New Tax Law Provides No Basis for Holding Back or Diluting

Important SEC Proposal That Would Improve Disclosures of Stock Buybacks

Better Markets filed a comment letter in response to the reopening of the comment period for the Securities and Exchange Commission’s proposal to modernize and improve disclosures about a company’s share repurchases.

Why It Matters. Stock buybacks, especially by the largest corporations, have grown dramatically in recent years, both in terms of dollar amount and percentage of net income. In fact, for the last two decades, corporate spending on buybacks has represented roughly half of total net income. This type of activity is increasingly viewed as a way for corporate executives to line their pockets at the expense of the long-term health of the company, its employees, and its shareholders— further contributing to financialization and undermining the real economy.

In December 2021 , the SEC issued a proposed rule designed to increase transparency around stock buybacks by requiring daily reports of share repurchasing activity by a company on a new Form SR. The SEC has reopened the comment period in light of additional analysis conducted by the Division of Economic and Risk Analysis (“DERA”) of any economic effects of a one percent excise tax on share repurchases, which was passed into law in the Inflation Reduction Act of 2022.

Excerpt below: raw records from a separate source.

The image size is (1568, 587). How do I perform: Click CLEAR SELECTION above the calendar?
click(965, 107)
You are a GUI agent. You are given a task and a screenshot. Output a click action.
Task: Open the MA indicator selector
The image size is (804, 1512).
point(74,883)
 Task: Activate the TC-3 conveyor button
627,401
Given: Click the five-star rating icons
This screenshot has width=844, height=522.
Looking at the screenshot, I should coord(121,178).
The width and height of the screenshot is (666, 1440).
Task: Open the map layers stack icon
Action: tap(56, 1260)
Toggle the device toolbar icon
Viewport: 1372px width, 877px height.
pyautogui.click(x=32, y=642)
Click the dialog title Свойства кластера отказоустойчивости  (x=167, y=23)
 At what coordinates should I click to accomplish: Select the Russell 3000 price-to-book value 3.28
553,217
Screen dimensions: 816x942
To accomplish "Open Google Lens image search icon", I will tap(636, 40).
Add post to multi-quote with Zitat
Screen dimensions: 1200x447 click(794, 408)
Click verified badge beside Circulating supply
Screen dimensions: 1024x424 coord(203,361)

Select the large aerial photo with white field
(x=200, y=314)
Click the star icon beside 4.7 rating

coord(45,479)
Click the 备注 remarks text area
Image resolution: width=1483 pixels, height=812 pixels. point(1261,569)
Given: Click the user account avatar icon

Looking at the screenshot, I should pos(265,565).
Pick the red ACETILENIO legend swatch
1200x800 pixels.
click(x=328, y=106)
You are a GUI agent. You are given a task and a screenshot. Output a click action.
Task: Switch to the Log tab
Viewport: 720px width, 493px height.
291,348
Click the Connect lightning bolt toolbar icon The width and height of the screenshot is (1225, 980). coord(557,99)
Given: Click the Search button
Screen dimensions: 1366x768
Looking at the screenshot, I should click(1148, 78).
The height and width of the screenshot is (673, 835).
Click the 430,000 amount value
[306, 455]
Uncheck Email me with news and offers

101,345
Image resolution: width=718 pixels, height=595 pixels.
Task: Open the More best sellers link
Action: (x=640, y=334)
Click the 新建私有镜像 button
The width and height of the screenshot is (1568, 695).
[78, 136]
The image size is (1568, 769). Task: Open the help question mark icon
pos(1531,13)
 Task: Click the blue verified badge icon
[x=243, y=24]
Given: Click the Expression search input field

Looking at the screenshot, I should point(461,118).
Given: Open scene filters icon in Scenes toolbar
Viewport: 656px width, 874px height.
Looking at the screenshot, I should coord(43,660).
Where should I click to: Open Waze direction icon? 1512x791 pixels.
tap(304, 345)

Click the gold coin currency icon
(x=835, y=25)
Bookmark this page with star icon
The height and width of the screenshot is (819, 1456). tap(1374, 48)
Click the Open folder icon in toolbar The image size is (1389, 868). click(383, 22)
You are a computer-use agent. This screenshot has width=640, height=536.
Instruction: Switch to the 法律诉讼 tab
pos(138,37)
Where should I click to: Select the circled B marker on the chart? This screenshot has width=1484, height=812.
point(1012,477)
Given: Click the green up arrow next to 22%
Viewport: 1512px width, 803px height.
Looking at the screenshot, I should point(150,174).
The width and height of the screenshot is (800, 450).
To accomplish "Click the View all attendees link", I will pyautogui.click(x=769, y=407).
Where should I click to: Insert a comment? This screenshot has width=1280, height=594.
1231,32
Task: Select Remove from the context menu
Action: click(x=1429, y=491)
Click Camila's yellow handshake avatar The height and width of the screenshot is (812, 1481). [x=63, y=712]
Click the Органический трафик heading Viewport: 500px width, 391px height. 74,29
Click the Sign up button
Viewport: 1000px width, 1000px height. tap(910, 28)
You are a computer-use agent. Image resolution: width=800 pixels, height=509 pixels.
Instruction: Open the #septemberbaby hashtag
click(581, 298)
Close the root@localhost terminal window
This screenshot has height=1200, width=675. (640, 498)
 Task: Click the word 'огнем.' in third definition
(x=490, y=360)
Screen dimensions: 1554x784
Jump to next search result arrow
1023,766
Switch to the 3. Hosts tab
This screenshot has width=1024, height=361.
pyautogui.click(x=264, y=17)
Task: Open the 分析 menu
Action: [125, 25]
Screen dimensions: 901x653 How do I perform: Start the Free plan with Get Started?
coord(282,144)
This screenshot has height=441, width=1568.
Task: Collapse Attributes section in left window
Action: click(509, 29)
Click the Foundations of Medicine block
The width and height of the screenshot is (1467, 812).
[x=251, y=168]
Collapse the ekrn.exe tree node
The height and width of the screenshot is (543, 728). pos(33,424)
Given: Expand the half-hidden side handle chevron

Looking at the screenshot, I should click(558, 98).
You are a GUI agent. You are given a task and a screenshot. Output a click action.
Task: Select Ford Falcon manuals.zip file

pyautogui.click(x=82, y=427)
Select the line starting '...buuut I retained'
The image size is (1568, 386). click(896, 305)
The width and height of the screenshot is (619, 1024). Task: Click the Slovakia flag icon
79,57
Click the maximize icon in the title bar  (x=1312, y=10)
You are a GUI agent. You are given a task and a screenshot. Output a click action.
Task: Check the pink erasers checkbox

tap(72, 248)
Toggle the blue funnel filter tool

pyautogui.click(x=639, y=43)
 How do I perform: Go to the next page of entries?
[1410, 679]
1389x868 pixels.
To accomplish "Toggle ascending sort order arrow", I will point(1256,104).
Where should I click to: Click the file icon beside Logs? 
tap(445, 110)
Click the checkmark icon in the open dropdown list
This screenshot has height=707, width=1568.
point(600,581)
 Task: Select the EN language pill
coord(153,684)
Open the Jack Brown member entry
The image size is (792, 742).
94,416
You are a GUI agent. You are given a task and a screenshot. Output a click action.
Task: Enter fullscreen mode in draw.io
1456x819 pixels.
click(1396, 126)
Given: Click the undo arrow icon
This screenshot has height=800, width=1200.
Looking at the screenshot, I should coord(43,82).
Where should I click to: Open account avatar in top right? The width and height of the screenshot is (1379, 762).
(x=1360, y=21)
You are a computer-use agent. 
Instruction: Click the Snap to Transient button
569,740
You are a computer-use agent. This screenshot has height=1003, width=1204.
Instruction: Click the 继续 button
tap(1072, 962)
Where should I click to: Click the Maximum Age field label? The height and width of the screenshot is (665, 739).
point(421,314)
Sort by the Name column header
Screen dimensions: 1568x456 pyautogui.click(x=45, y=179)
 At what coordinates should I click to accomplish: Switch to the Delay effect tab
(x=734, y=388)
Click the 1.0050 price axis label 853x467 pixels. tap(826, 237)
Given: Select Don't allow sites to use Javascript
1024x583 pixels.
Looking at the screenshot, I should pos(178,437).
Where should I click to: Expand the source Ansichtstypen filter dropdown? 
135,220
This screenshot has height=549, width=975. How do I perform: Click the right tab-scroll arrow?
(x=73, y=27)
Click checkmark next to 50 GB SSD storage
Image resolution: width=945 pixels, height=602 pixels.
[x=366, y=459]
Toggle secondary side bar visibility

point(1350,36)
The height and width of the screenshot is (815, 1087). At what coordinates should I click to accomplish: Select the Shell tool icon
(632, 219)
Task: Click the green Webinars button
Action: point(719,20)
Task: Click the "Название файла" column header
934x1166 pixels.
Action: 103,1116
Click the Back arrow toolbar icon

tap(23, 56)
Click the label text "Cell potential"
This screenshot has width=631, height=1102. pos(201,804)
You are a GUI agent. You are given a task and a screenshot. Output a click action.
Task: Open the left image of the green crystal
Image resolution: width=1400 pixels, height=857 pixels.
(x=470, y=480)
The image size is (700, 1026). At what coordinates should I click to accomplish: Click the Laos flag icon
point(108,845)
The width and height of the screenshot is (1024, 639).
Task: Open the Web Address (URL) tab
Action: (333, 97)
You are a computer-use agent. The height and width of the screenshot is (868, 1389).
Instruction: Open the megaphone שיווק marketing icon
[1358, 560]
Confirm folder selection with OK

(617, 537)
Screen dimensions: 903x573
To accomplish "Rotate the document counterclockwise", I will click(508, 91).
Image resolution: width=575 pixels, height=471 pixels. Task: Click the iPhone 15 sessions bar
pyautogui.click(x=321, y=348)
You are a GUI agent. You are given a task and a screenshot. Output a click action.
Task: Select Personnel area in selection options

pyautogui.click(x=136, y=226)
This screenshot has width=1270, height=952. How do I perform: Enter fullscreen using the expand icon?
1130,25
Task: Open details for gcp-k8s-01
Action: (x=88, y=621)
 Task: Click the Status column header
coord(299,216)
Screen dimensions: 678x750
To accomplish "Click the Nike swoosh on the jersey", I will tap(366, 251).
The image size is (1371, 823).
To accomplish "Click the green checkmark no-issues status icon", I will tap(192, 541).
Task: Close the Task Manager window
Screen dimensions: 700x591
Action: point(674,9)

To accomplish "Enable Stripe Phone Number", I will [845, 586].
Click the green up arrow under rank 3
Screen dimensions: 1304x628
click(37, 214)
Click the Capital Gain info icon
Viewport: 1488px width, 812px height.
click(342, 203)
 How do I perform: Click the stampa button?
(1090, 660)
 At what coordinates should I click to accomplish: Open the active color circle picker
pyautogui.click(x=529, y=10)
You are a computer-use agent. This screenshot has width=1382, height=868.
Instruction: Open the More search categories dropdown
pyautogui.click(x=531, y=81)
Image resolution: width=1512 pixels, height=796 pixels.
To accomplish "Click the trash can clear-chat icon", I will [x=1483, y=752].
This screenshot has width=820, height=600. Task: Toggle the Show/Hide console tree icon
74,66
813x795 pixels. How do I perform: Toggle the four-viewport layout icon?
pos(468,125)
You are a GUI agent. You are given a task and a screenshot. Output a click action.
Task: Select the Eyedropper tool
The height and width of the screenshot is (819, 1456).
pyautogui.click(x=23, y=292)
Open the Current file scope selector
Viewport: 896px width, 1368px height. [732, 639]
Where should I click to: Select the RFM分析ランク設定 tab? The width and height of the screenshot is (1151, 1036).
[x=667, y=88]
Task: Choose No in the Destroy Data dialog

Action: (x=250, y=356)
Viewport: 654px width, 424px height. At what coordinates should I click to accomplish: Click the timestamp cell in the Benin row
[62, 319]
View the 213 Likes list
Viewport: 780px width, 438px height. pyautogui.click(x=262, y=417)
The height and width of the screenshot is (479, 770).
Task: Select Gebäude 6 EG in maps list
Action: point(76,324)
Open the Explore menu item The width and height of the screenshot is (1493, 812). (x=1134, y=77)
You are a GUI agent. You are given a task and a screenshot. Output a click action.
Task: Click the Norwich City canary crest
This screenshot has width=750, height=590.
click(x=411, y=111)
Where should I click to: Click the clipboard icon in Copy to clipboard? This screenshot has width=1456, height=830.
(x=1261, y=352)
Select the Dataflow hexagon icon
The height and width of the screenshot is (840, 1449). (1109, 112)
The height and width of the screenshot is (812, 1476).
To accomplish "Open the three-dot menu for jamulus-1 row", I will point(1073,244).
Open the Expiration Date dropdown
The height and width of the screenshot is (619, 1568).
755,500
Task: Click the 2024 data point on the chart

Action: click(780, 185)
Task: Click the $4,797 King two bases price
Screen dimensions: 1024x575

What We Said. It is certainly a hallmark of good rulemaking and government transparency to disclose new information, and related analysis, that is relevant to a pending rule proposal, and to allow the public to provide comments on how that new information may or may not impact the proposal.  In this case, the IRA’s one percent excise tax on share repurchase will have little or no effects on share repurchase activity; therefore, the Commission should not view the new law as having any impact on the proposed rule. However, even if the new law were to reduce share repurchase activity, it would thereby lead to a decrease in the aggregate costs associated with the proposed rule, while the benefits to investors would remain the same on a per issuer basis. Finally, nothing in the DERA Staff Memo warrants any kind of dilution of the requirements of the proposed rule, especially for small reporting companies, because the new tax law only applies to companies engaged in stock buybacks totaling over $1 million annually, and therefore, will not affect small companies.

Bottom Line. Better Markets reiterates its support for the Commission’s proposed rule to modernize and improve disclosures about a company’s share repurchases. The changes to the tax treatment of share repurchases by the IRA will have little or no economic impact on  the proposed rule and does not provide grounds to alter the basis or need for this important reform.